Greta Thunberg is the first saint of our cruel new environmental religion

Religious thinking pervades our supposedly secular age, from the purity-obsessed clean eating fetish, to the unforgiving online lynch mob, with its public shamings and demands for penance. The Greta Thunberg phenomenon will fascinate future sociologists and for similar reasons.

Religious thinking pervades our supposedly secular age, from the purity-obsessed “clean eating” fetish, to the unforgiving online lynch mob, with its public shamings and demands for penance. The Greta Thunberg phenomenon will fascinate future sociologists – and for similar reasons.

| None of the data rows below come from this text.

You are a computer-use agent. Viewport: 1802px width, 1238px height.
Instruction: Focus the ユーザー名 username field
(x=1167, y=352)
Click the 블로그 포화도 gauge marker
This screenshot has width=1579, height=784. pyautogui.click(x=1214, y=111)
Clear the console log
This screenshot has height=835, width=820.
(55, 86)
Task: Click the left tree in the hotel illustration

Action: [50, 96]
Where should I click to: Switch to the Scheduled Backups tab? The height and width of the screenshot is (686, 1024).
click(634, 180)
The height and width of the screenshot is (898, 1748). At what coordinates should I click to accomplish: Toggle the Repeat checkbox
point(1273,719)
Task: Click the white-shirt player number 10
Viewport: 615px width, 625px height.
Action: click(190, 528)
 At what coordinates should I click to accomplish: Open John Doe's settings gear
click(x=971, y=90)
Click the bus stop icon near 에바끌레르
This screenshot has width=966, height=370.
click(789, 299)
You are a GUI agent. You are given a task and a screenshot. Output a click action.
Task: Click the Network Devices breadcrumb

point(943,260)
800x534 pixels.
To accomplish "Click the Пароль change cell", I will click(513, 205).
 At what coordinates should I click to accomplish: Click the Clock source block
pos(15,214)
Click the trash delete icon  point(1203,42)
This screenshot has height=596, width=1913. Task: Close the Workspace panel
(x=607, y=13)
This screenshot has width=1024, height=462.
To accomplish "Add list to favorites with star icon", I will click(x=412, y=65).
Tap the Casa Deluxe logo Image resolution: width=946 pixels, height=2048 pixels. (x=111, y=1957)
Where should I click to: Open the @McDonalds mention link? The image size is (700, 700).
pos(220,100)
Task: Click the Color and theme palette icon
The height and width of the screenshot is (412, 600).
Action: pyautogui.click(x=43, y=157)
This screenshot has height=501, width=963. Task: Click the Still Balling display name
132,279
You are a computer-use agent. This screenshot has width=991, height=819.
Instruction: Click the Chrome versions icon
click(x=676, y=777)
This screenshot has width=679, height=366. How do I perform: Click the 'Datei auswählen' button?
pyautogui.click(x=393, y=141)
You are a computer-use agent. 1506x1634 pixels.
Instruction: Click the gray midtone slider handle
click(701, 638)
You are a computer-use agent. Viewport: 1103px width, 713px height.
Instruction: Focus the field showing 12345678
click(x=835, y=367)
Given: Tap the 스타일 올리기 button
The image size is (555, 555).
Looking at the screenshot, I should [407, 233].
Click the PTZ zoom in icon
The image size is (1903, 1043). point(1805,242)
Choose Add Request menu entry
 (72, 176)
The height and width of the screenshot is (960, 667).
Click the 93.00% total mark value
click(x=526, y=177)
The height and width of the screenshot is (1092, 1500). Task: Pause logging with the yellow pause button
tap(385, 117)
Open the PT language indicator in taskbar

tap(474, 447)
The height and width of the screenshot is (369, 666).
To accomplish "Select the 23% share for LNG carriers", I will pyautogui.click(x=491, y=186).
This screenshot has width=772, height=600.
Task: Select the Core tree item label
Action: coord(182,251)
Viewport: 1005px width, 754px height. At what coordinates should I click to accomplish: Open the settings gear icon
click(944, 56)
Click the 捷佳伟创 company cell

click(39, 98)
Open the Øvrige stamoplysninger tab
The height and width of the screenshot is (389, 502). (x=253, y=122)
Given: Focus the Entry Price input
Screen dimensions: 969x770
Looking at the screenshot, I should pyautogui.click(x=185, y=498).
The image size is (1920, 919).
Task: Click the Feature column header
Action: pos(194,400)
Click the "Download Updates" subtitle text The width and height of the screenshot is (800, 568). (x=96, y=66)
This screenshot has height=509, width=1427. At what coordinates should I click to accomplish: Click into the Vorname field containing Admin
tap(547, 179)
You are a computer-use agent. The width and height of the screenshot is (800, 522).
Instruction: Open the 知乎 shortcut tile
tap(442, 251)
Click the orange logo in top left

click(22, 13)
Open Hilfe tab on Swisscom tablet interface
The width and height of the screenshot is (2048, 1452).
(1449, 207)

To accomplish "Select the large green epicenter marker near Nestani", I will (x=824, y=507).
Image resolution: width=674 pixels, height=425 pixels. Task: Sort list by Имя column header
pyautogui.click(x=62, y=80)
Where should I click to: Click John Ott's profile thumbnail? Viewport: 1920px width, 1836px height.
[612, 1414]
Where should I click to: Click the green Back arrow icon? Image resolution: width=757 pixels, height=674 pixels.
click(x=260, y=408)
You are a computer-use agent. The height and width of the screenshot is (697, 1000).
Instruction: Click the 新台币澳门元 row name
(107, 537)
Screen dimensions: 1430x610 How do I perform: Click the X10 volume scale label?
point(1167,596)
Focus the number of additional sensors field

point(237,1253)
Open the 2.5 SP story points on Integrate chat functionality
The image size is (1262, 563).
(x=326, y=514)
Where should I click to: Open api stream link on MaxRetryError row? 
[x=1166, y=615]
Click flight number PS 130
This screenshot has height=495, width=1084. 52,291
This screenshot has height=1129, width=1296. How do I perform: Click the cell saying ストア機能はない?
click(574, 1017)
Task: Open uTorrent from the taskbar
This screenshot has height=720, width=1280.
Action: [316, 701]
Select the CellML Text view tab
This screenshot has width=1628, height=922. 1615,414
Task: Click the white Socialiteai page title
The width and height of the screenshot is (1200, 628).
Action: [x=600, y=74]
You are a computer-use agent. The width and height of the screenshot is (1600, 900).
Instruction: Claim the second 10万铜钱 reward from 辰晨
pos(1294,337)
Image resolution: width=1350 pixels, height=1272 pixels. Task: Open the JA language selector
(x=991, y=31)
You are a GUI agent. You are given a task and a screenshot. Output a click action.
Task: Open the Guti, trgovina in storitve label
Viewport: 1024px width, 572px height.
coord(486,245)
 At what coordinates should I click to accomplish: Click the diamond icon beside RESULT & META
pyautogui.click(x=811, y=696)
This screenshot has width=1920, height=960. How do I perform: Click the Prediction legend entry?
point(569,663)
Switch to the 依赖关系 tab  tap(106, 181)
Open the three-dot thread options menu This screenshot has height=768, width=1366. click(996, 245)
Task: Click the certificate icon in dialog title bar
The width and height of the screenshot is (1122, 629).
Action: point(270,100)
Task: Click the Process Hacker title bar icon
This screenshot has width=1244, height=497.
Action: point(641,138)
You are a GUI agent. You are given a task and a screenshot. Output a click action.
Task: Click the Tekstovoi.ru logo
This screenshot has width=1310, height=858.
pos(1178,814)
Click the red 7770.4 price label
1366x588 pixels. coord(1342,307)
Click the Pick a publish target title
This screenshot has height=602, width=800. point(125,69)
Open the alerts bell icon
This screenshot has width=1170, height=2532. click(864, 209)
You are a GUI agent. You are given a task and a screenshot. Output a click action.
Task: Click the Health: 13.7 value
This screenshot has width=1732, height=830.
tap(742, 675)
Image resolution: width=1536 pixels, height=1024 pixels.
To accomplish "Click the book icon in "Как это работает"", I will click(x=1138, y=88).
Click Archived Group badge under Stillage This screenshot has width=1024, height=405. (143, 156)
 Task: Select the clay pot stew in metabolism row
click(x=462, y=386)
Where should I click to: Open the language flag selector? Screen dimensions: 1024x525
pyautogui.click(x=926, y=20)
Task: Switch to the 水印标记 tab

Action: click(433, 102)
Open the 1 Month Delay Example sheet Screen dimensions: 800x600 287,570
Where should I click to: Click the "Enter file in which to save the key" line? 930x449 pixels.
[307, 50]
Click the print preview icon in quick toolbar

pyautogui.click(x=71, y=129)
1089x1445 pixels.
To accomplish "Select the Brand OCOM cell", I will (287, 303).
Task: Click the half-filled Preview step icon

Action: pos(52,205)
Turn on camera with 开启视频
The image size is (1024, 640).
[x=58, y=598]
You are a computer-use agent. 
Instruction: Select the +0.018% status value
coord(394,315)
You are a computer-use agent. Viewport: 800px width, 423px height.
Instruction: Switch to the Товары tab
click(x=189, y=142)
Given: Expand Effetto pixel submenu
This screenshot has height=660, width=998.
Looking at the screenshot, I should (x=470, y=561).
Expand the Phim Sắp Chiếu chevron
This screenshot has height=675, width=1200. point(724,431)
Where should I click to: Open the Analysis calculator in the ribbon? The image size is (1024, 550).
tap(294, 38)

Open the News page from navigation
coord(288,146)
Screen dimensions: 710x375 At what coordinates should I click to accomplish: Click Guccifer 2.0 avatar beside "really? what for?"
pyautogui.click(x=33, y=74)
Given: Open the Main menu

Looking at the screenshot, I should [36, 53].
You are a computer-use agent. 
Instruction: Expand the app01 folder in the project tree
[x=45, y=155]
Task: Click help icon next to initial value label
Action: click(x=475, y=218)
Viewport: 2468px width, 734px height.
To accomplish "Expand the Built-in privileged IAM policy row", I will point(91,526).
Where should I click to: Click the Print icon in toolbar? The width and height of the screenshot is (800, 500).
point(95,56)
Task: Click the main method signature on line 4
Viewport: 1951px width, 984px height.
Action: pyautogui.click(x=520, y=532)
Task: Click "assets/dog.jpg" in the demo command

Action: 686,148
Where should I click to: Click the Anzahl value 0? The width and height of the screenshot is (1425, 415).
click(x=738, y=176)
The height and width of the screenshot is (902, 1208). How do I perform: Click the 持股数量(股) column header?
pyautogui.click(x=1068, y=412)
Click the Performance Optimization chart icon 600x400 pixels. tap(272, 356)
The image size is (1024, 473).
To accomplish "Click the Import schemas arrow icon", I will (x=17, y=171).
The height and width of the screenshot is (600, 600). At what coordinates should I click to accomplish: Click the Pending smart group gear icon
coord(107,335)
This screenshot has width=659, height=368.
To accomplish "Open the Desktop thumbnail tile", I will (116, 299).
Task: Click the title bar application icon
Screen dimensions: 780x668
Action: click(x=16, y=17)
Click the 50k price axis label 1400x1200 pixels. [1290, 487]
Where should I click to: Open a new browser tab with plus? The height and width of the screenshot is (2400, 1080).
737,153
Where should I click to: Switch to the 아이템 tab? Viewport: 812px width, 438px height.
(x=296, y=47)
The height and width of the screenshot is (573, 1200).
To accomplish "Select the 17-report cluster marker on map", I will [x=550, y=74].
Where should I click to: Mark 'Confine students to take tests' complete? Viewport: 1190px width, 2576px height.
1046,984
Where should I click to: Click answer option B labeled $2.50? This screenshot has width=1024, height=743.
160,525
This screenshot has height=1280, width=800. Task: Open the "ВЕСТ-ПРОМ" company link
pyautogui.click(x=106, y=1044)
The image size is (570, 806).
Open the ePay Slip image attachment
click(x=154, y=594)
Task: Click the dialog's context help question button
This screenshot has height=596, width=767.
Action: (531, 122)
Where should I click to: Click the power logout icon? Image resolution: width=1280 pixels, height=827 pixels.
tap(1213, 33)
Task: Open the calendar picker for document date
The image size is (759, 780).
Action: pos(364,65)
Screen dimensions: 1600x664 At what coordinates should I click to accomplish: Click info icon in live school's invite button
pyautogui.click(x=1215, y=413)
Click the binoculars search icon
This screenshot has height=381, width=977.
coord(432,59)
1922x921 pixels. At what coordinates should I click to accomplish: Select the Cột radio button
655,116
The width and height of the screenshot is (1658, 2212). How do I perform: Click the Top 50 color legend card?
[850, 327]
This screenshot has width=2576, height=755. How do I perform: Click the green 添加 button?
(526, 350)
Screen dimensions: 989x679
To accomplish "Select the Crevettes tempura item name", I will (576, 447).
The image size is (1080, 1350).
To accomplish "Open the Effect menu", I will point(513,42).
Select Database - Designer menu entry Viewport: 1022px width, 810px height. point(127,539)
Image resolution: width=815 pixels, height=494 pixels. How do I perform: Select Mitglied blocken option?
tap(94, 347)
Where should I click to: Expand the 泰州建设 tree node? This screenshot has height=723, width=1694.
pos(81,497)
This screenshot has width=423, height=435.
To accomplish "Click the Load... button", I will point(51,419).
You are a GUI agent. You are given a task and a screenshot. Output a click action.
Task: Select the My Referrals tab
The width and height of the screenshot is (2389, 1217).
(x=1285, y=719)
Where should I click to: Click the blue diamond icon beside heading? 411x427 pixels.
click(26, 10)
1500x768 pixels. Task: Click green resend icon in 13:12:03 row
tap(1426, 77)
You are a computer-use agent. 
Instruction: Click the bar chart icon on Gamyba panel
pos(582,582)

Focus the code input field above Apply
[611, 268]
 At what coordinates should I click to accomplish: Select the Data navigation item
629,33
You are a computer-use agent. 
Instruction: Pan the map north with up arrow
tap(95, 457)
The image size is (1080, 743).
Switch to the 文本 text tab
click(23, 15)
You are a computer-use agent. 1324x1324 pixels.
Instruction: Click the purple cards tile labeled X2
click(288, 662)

Thunberg, with her apocalyptic warnings and Pippi Longstocking plaits, has become a global icon in a matter of months. More striking than the ubiquitous crowds accompanying her, however, is their quasi-religious reverence. She is portrayed as a child-prophet, a modern-day Joan of Arc in her ability to inspire a movement. Senior broadcasters call her “Greta” as though they enjoyed a direct connection with the teenager.

A seemingly hyperbolic comparison, but there are religious echoes to Thunberg’s doomsday activism, and parallels with the child saints credited with supernatural qualities and praised for their innocence and moral clarity. Thunberg describes her autism as a “superpower”. She depicts a fallen world, whose only hope of salvation lies in Utopian retreat to a pre-industrial past. Her followers’ calls for “climate justice” and reparations to poorer countries ring with self-flagellation.

In an astonishing speech to the United Nations last week, Thunberg excoriated the assembled world leaders for their “betrayal” of young people; they applauded masochistically as she rhetorically whipped them. Fans hailed her frosty run-in with Donald Trump as a symbolic meeting of good and evil; the venal and materialist versus the transcendent and quasi-spiritual embodied by “Greta”. Following an earlier address in Brussels, Commission President Jean-Claude Juncker deferentially kissed her hand for the cameras, like a penitent medieval monarch at a shrine.

And, like an ascetic saint, Thunberg is praised for her self-denial. The press attention that accompanied her two-week voyage across the Atlantic highlighted her embrace of its physical rigours, drawing particular attention to the symbols of her suffering; the cramped conditions, the plastic bucket attesting to the lack of showers or toilets. Rarely do her followers ask “where are her parents?”, because they see her as a sacrificial lamb.

The veneration of St Greta is an extraordinary, yet unsurprising, phenomenon. Our comfortable lifestyles, and the decline of religion in the West, have created a spiritual void. But this new religiosity carries few redemptive qualities, such as hope or forgiveness. Questioning any aspect of its message is to be labelled a “denier” – the ultimate form of heresy.

Yet Thunberg’s affiliation with Extinction Rebellion’s extreme, anti-capitalist aims should prompt questions – especially because Left-wingers have routinely used the threat of global panic to herd populations towards socialism. During the Cold War, the anti-nuclear movement was infiltrated by hard-Leftists, keen for the West to drop its opposition to the Soviets.

Quasi-religious fervour is no substitute for hardheaded discussion of costs, benefits and policies. Nor, indeed, should it stop us from asking whether it is really appropriate to expose a child to this level of global scrutiny.